Kadra zespołu dla większości fanów Aston Villi jest anonimowa. Najbardziej znany zawodnik to Billy Jones ( poprzednio grał w Sunderlandzie ). Warto wspomnieć o słowackim bramkarzu Marku Rodak.
22-letni wychowanek FC Kosice od 2013 roku gra w Fulham. Słowak co sezon był wypożyczany. Ubiegły sezon spędził w Rotherham i na ten sezon również stanowi ważne ogniwo drużyny.
Rotherham bardzo skuteczne jest w meczach na własnym stadionie 3 zwycięstwa i porażka to dotychczasowy dorobek.
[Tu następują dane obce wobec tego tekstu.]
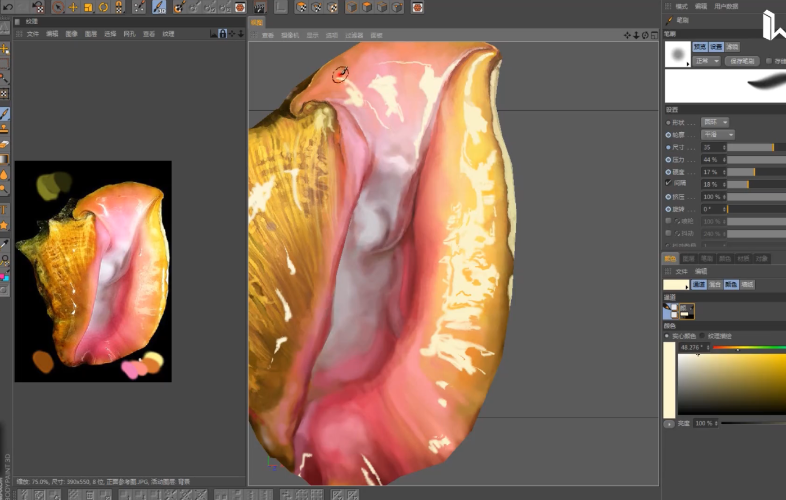This screenshot has width=786, height=500.
Task: Select the Brush tool in left toolbar
Action: coord(5,114)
W wyjazdach są 3 porażki.
Co pokażą podopieczni Steva dzisiaj? Z całym szacunkiem dla Anglika ale nie ma pomysłu na nasza drużynę. 3 sezon, do dyspozycji gruba ciekawych zawodników a ciągle brak pozytywów.
Mecz o 20:45 na Villa Park.
Dobrze, ze są 3 pkt. bo ci jak się zatną, to potrafią je tracić seriami, nawet z najgorszym ligowym dziadostwem.
Co do bramki, to jednak szkoda, że nie pomyśleli o choćby wypożyczeniu Boruca, którego po kupnie Begovicia wykopano w B. na ławkę. To jest wciąż dobry poziom sportowy, a przy tym charyzma, posłuch w drużynie, no i gdzie poszedł, tam zawsze wyniki szły w górę. To byłoby dobre rozwiązanie na trudne czasy w Ch-ship.
A my czekamy aż Dyche'a wywalą z Burnley, żeby go za friko przejąć
W tej chwili chyba najlepsze zestawienie. Mieszane uczucia wobec Jedi, ale patrzę bardziej na ofensywę. Tam mamy moc ubić z 5 goli więc jak stracimy 2-3 nic się nie stanie...
Ale na ławce SB, więc będzie 90 minut mordęgi i szukanie szansy w pierdylionie wrzutek.